Additional Information and Where to Find It

In connection with the Proposed Transaction, Crown Castle has filed with the SEC a Registration Statement on Form S-4 containing a definitive Joint Proxy Statement/Prospectus. INVESTORS AND SECURITY HOLDERS OF CROWN CASTLE AND GLOBAL SIGNAL ARE URGED TO READ THE REGISTRATION STATEMENT AND ANY OTHER RELEVANT DOCUMENTS FILED WITH THE SEC, INCLUDING THE DEFINITIVE JOINT PROXY STATEMENT/PROSPECTUS THAT IS A PART OF THE REGISTRATION STATEMENT, BECAUSE THEY CONTAIN OR WILL CONTAIN IMPORTANT INFORMATION ABOUT CROWN CASTLE, GLOBAL SIGNAL, THE PROPOSED TRANSACTION AND RELATED MATTERS. Investors and security holders of Crown Castle and Global Signal are able to obtain copies of the Registration Statement and the definitive Joint Proxy Statement/Prospectus as well as other filings with the SEC incorporated by reference into such documents, containing information about Crown Castle and Global Signal, without charge, at the SEC’s website at http://www.sec.gov. These documents may also be obtained for free from Crown Castle by directing a request to Crown Castle International Corp., Investor Relations, 510 Bering Drive, Suite 600, Houston, Texas 77057 or for free from Global Signal by directing a request to Global Signal Inc. at 301 North Cattlemen Road, Suite 300, Sarasota, Florida 34232-6427, Attention: Secretary.

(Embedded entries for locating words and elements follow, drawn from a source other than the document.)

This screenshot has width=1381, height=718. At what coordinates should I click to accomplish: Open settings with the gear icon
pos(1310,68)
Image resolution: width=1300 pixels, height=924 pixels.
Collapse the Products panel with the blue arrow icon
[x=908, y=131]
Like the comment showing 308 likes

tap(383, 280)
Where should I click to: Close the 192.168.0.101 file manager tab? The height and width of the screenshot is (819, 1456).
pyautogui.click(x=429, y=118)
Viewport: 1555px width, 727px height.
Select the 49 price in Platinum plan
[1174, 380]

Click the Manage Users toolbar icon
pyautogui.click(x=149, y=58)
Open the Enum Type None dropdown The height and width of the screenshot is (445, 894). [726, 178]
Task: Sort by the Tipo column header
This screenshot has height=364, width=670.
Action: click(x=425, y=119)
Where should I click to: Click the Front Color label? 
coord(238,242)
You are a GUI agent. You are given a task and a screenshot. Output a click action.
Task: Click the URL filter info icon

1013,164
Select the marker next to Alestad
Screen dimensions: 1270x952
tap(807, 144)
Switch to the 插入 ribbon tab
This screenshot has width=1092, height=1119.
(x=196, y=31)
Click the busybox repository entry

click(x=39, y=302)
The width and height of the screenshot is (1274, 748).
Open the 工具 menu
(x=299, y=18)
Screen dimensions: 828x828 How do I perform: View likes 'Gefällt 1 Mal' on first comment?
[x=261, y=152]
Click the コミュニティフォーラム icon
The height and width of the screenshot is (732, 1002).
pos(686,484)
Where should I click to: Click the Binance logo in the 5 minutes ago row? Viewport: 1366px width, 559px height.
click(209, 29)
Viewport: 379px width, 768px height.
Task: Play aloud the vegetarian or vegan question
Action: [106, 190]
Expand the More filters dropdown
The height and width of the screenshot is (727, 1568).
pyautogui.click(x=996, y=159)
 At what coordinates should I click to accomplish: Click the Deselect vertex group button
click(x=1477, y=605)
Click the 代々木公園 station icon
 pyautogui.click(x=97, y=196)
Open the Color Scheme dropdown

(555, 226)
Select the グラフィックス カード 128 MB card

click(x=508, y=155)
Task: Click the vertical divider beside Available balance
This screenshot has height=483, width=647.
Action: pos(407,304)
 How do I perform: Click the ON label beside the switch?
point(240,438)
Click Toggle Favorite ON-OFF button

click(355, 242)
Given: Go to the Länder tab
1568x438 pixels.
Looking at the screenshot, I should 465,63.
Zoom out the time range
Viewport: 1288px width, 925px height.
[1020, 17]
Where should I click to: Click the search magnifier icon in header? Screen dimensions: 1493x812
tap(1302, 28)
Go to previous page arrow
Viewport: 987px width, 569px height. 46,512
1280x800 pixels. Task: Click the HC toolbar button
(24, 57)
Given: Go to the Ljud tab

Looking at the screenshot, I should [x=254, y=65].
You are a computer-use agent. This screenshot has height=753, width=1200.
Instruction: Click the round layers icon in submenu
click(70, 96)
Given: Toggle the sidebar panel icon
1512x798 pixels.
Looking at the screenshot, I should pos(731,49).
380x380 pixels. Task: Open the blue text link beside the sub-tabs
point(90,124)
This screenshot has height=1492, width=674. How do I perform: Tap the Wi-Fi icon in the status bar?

Participants in the Solicitation

Crown Castle, Global Signal and their respective directors and executive officers and other members of management may be deemed to be participants in the solicitation of proxies from the security holders of Crown Castle or Global Signal in connection with the Proposed Transaction. Information regarding Crown Castle’s directors and executive officers is available in Crown Castle’s Annual Report on Form 10-K for the year ended December 31, 2005, and the proxy statement, dated April 11, 2006, for its 2006 annual meeting of stockholders, which are filed with the SEC. Information regarding Global Signal’s directors and executive officers is available in Global Signal’s Annual Report on Form 10-K for the year ended December 31, 2005 and the proxy statement, dated April 12, 2006, for its 2006 annual meeting of stockholders, which are filed with the SEC. Additional information regarding the interests of such directors and executive officers is included in the Registration Statement containing the definitive Joint Proxy Statement/Prospectus filed with the SEC.